To give you a context, I get 20-30 PRs a week across all my repos with potentially hundreds of packages (non distinct) from dependabot. I give it a cursory look and try to get a summary of changes. Do I evaluate every single package update? Nope.
None of this is to say I think Microsoft shouldn't be doing something as part of the release process on NPM. However, there is real value in giving more independent third parties a window to do things semi-manually.
https://news.ycombinator.com/item?id=45041798
If you only ever use js/ts for frontend projects (like we do), it closes one major hole that I'm aware of, which still leaves at least two:
- the editor possibly starting random binaries from inside the mode_modules (such as biome, vitest, tsgo)

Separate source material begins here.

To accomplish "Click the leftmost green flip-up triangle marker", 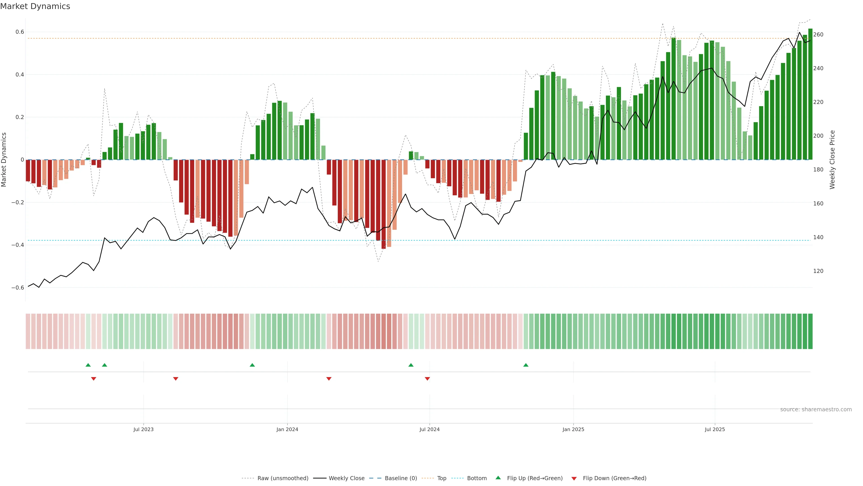I will point(88,365).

- escape from sandbox by using some kernel vulnerability, of which there have been many recently
But that's a "Perfect is the enemy of good"-like argument. Wherein: Why even reduce an easy to exploit attack surface when there could be holes elsewhere?! Because, you know, it makes things much more secure even if imperfect.
Plus, to me, it is a culture issue. npm just doesn't take security seriously, so we don't see these improvements, and if there was additional test hardening later, I don't expect we'd see them in npm either. Since, they just don't care.
Meanwhile in the nuget ecosystem is way smaller and have way less mainteners involved for a single given dependency.
Really the reason not to allow that is for robustness, not security. You ideally don't want package installs doing random stuff to your system because package authors are generally bad at doing that sort of thing cleanly.
The security impact is relatively minimal because as other people have said, you just installed a package. What's the very next thing you're going to do? Compile/run it obviously.
You're collapsing two different threat models. The risk isn't that code runs, it's WHEN it runs. This worm spreads because npm install runs arbitrary scripts as you, automatically, just from resolving the tree. You don't have to build it, run it, or even import it. Opening the project in an IDE is enough. apt/dnf scripts run on packages a maintainer signed and a distro gatekept. Not on whatever some rando pushed to a public scope 20 minutes ago that landed in your lockfile six levels deep. "They both technically execute code" is true and beside the point. One runs signed code from a trusted path, the other runs unsigned code from the default automated path. That's the whole ballgame.
> You don't have to build it, run it, or even import it
If you just installed something with npm, chances are you'll be running it shortly, either as a tool or a library, probably minutes or seconds later. I imagine the use cases of explicitly install an npm package you don't plan on using, constitute a small portion of npm installs.